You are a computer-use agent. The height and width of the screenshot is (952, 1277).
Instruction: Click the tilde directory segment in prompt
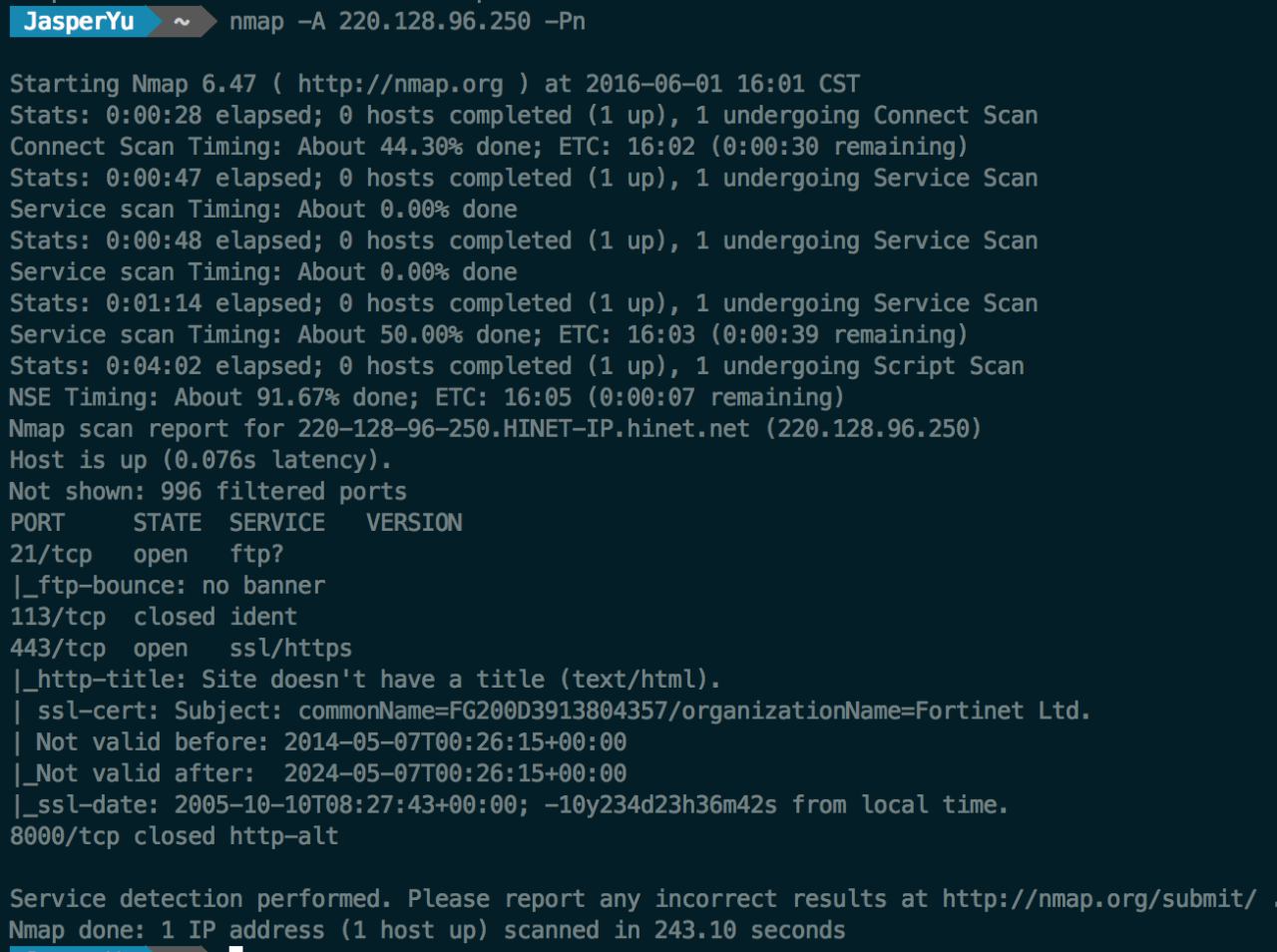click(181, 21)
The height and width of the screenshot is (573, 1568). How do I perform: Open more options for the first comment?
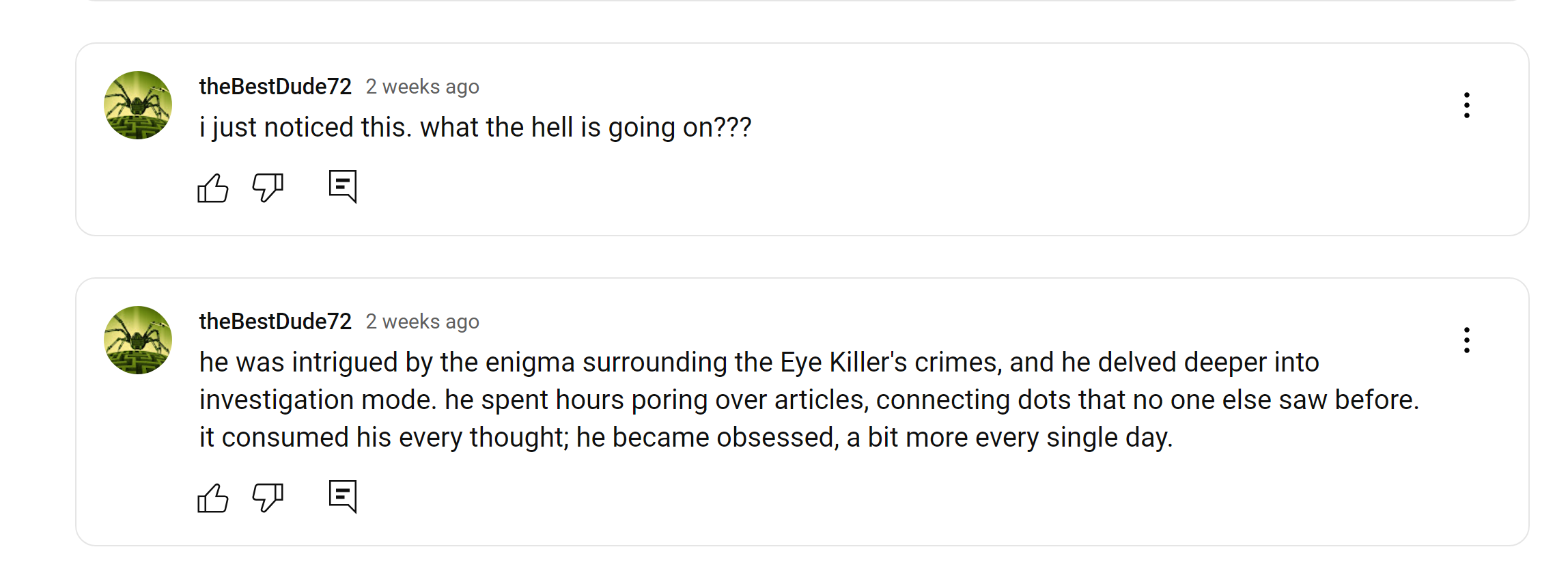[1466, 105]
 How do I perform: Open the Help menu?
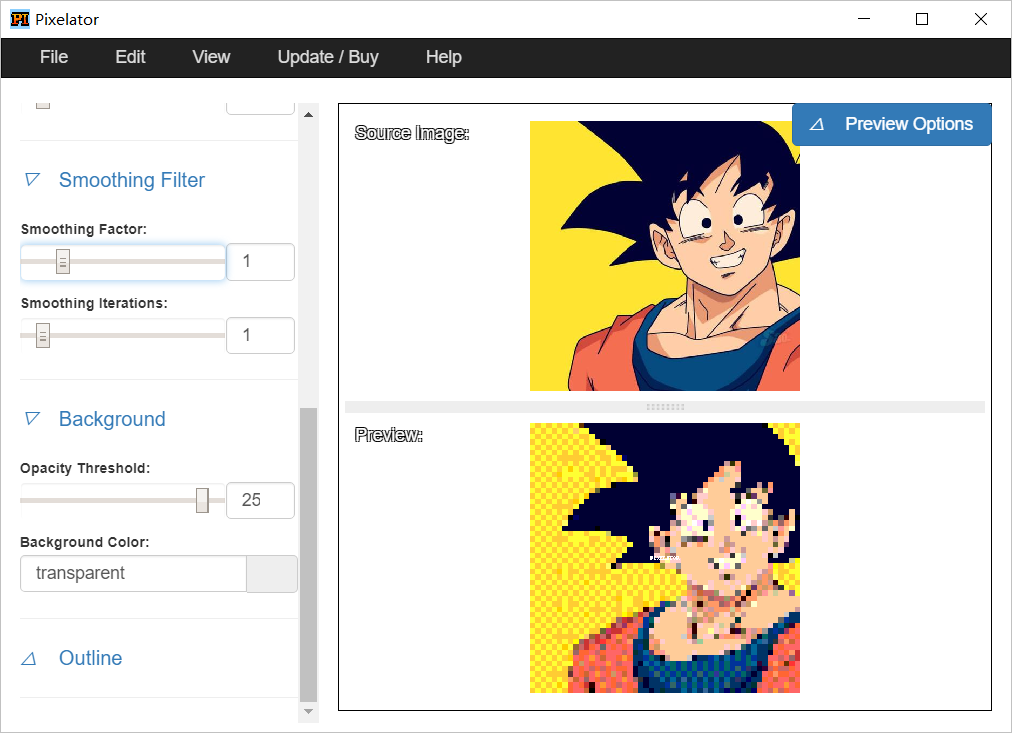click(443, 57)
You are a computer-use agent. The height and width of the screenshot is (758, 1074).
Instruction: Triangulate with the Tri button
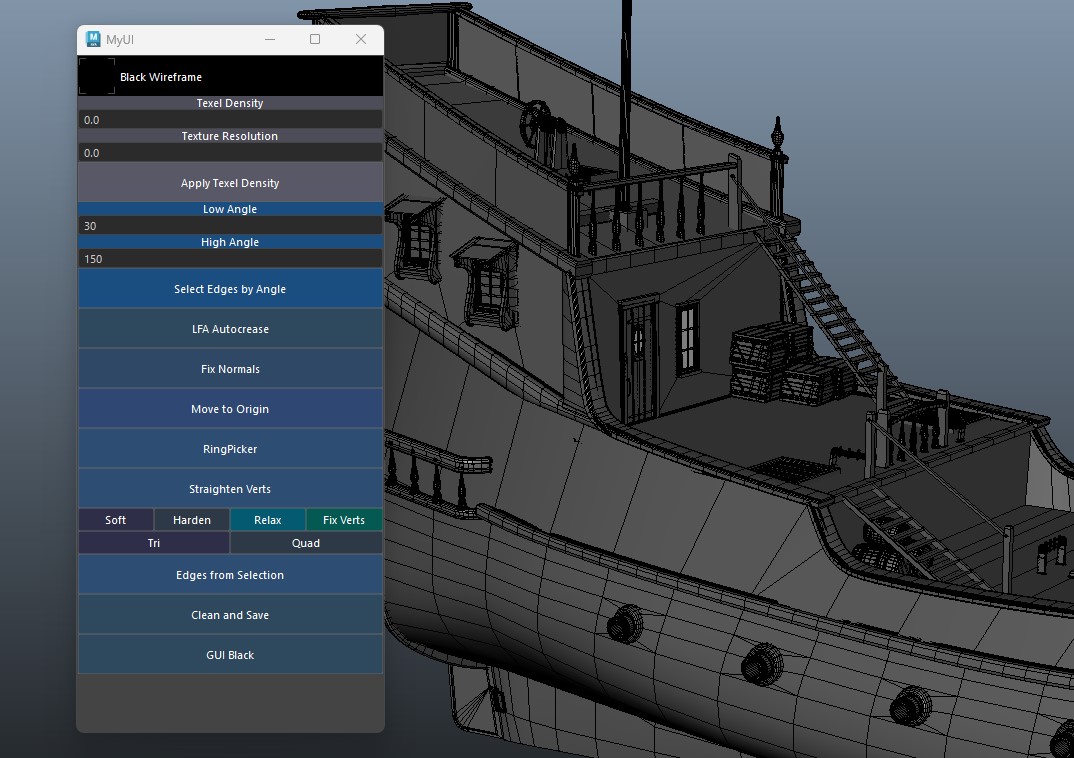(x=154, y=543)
_____
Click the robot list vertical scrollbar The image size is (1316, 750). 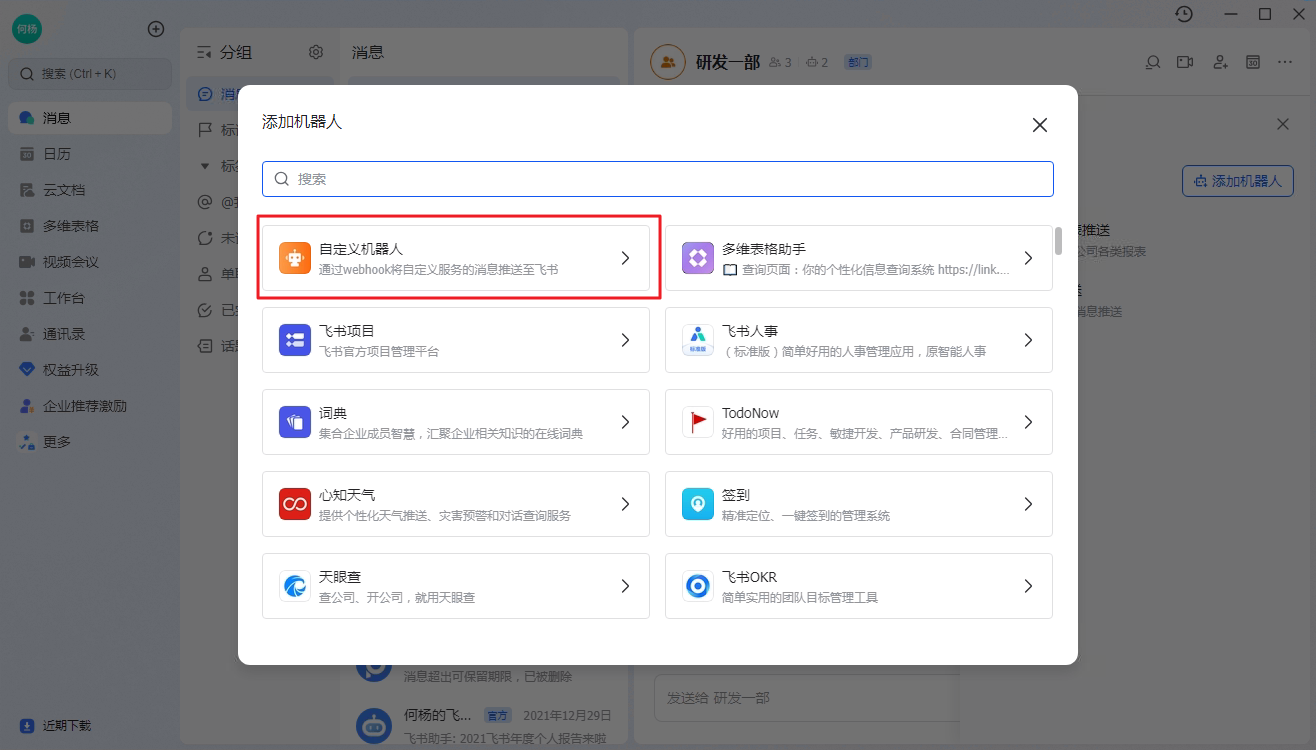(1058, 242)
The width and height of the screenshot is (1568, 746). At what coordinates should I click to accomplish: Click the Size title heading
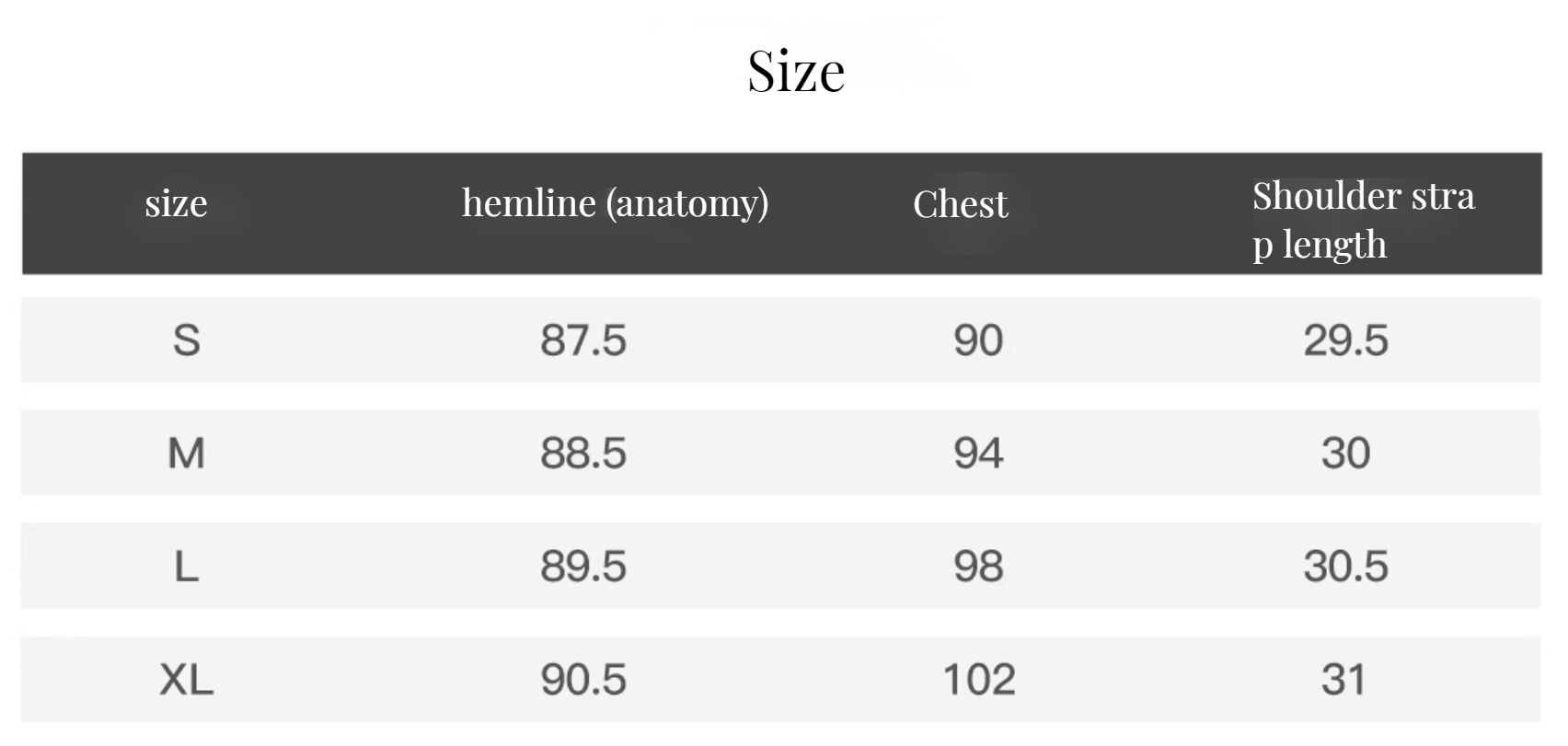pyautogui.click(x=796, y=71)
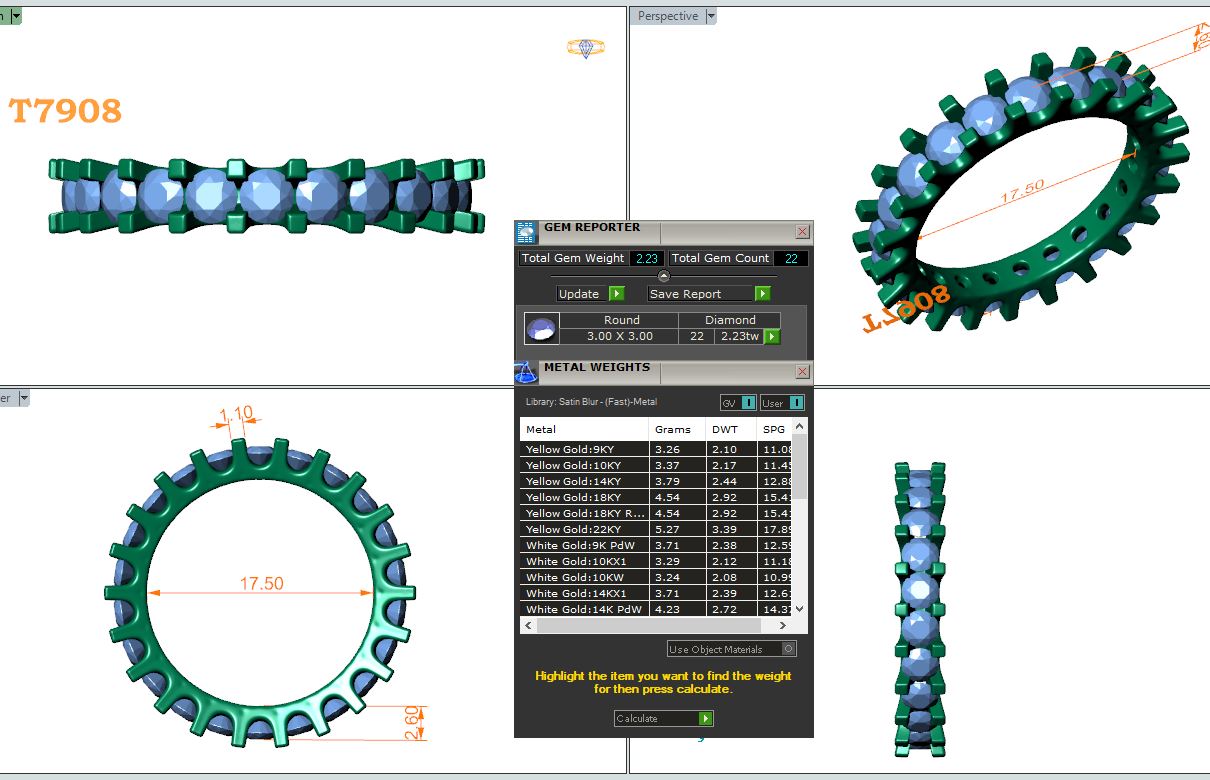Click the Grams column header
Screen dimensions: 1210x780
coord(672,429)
_____
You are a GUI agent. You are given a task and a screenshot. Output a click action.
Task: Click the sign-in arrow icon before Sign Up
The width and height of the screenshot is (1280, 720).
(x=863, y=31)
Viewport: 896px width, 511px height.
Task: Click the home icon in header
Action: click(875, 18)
_____
When a line among the entries contains "computer", pull that line out.

You are a computer-use agent. The height and width of the screenshot is (952, 1277).
You are a computer-use agent. The height and width of the screenshot is (758, 1074).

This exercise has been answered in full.